Exercise directions => With the pictures removed, the data below must be transcribed in full and exactly.

Given data =>
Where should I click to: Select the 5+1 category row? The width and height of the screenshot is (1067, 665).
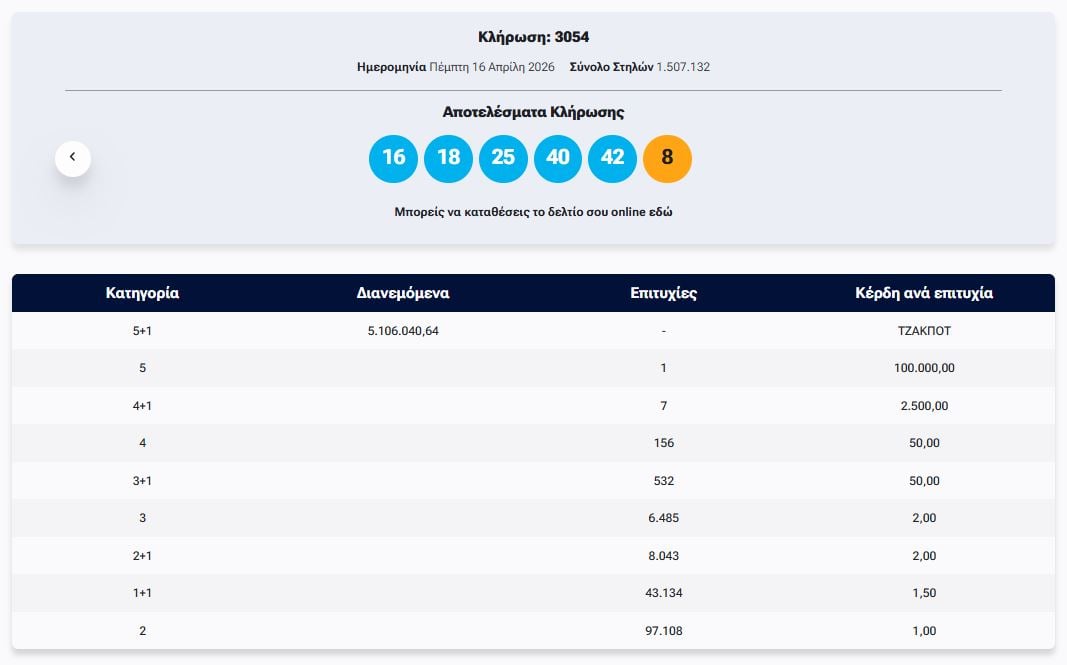pyautogui.click(x=142, y=330)
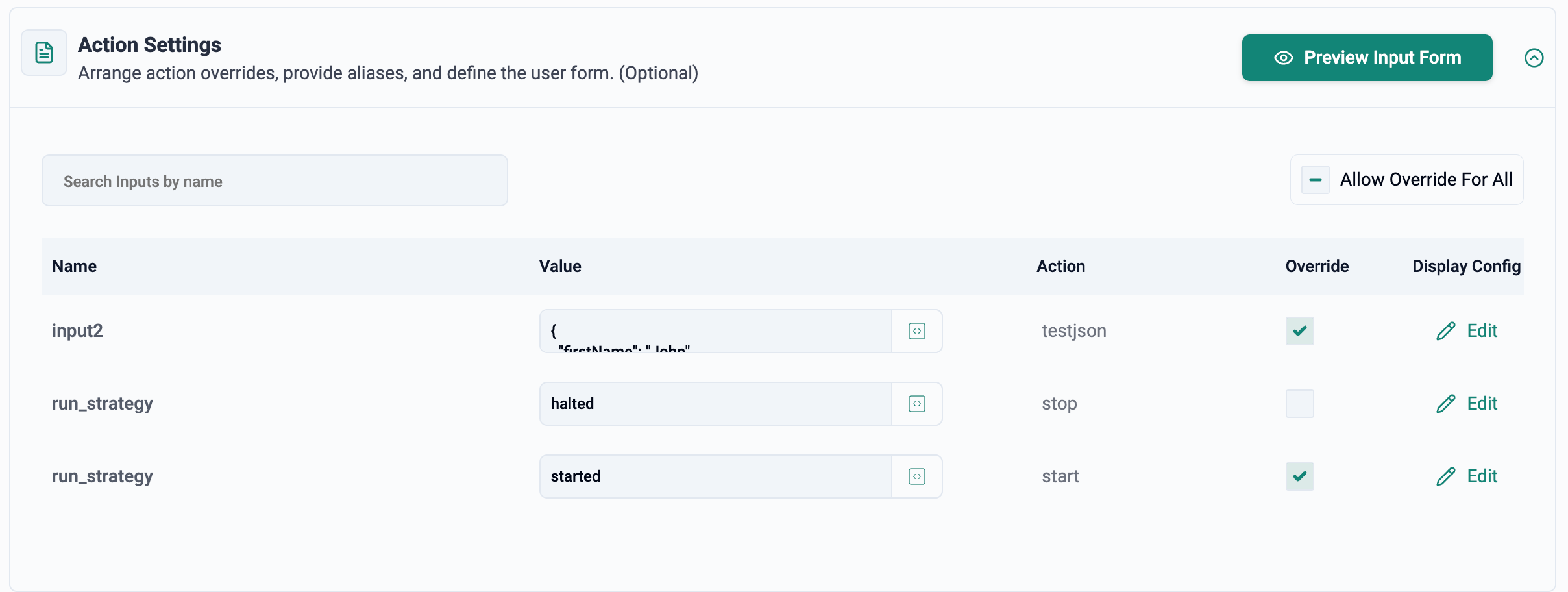The image size is (1568, 592).
Task: Click the Override column header
Action: 1317,266
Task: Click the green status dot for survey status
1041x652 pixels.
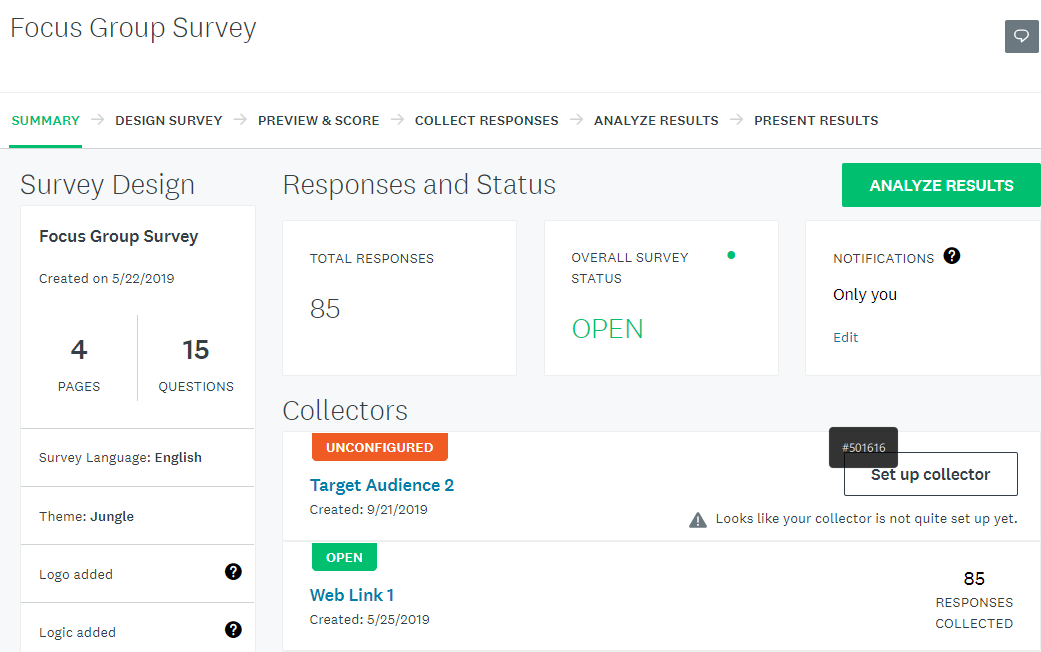Action: point(731,255)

Result =>
Where should I click to: Select the 5+1 category row? The width and height of the screenshot is (1067, 665).
pyautogui.click(x=142, y=330)
The image size is (1568, 592).
Task: Click the Override column header
Action: 1317,266
Task: Click the green status dot for survey status
1041x652 pixels.
Action: point(731,255)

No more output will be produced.